Я выглядываю из-под одеяла:
– Вампир из тебя и правда сногсшибательный.
– Знаю. – Она наклоняется к зеркалу над комодом и пальцем вытирает следы помады с зубов. Ногти у нее накрашены черным лаком. – Мне идет такой стиль. Хайди заделалась готкой.
Без всей этой экипировки Сара могла бы играть Златовласку. Загорелая блондинка, которая меняет готику на гранж, панк, хиппи, рок, эмокор, металл, от-кутюр, гик-фэшн, хип-хоп и растаманский стиль, лишь бы скрыть свою златоволосую сущность.

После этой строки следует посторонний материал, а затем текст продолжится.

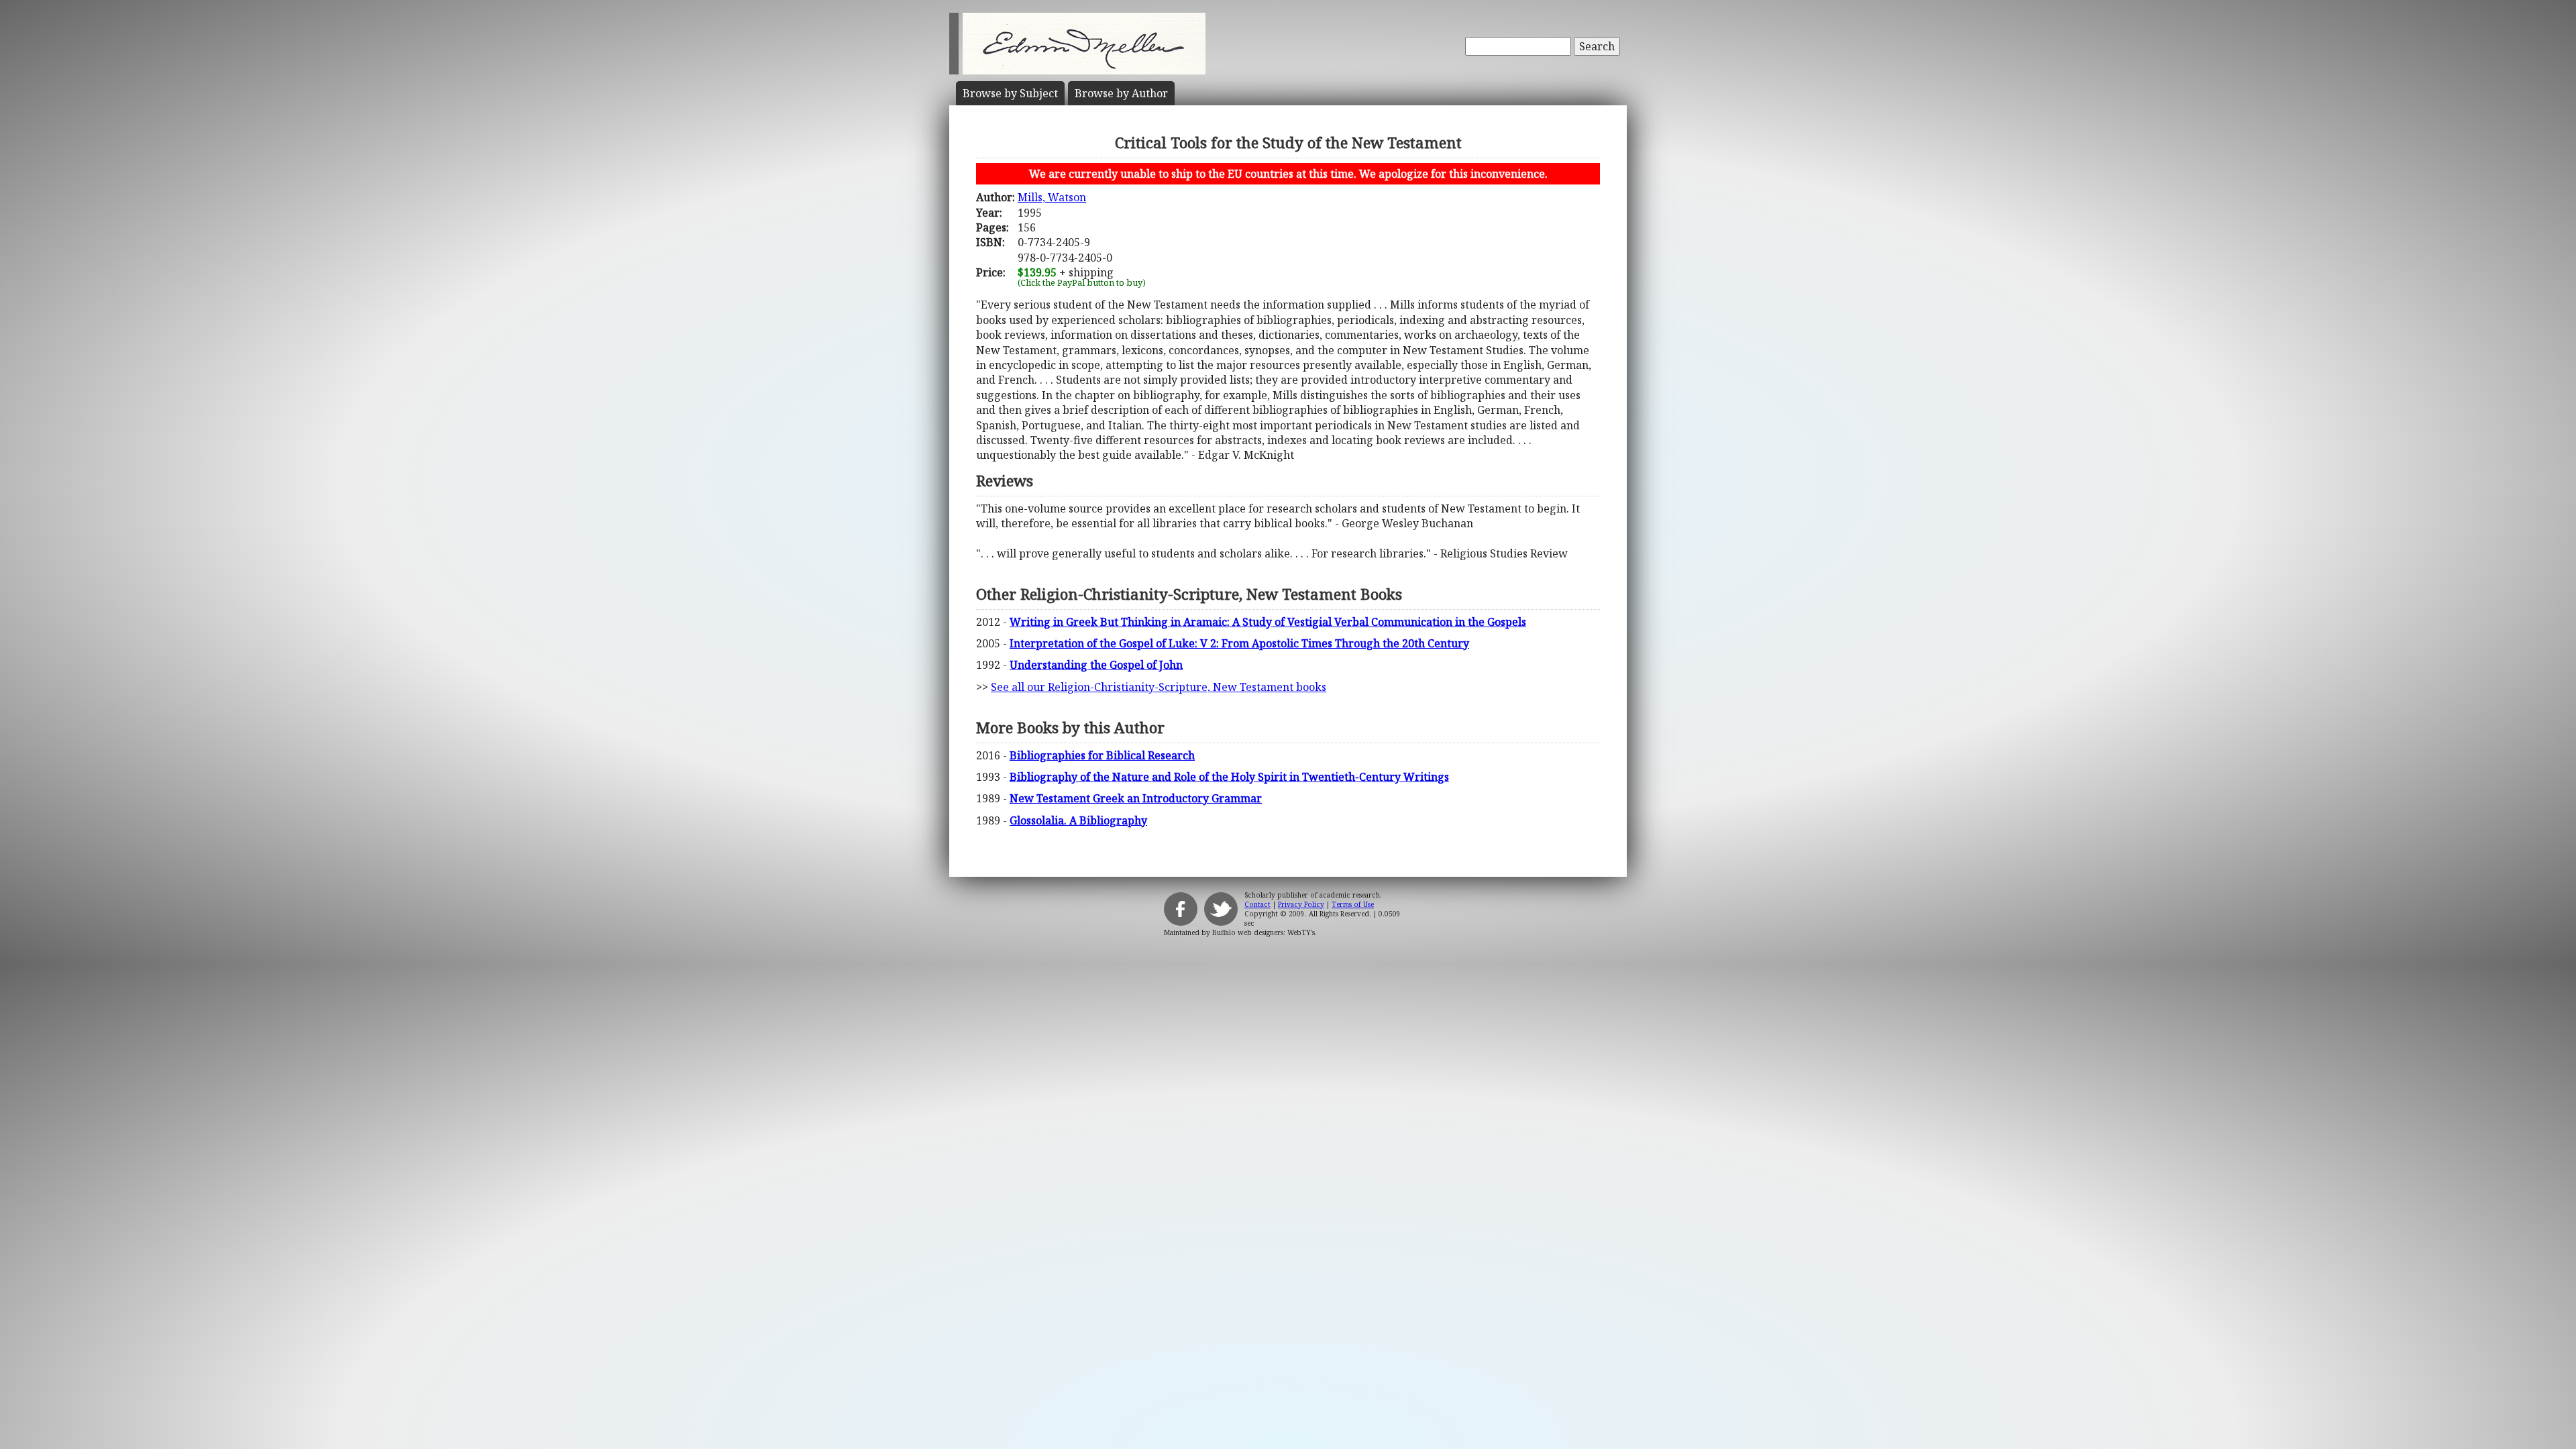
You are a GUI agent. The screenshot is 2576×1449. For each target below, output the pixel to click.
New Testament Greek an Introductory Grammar (1136, 798)
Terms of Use (1353, 904)
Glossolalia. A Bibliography (1078, 820)
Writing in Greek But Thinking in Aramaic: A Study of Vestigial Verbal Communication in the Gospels (1268, 621)
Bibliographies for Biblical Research (1102, 755)
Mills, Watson (1052, 197)
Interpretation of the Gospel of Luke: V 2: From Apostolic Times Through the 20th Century (1239, 643)
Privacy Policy (1301, 904)
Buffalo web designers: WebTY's (1263, 932)
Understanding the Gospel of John (1096, 664)
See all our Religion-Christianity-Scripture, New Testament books (1158, 687)
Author (1121, 93)
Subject (1010, 93)
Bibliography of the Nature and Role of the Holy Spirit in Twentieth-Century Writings (1229, 776)
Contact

Она проходит по комнате, нависает прямо надо мной, отодвигает уголок одеяла и ныряет в кровать, прямо в ботинках.
– Я скучаю по тебе, Ленни. – Ее громадные синие глаза сияют на меня искренностью, которая не вяжется с нарядом. – Давай позавтракаем вместе до уроков. Последний день одиннадцатого класса, все такое. Такова традиция.
– Хорошо, – говорю я и добавляю: – Прости, что так ужасно себя вела.
– Не говори так. Просто я не знаю, как тебе помочь. Я и представить не могу… – Сара не заканчивает и оглядывает Убежище. Я вижу охвативший ее ужас. – Это же невыносимо… – Она смотрит на кровать Бейли: – Все в точности так же, как и тогда… Боже мой, Ленни.
– Да… – Воздух застревает у меня в горле. – Мне надо одеться.
Сара закусывает губу, стараясь не расплакаться.
– Я подожду внизу. Пообещала бабуле, что поговорю с ней.
Она вылезает из кровати и идет к двери. Но ее летящая походка стала шаркающей. Я натягиваю одеяло на голову. Знаю, что спальня превратилась в мавзолей. Знаю, что это всех расстраивает (кроме Тоби, который, похоже, этого даже не замечает), но мне хочется, чтобы все оставалось как было. Так у меня есть ощущение, что Бейли здесь. Или что она скоро вернется.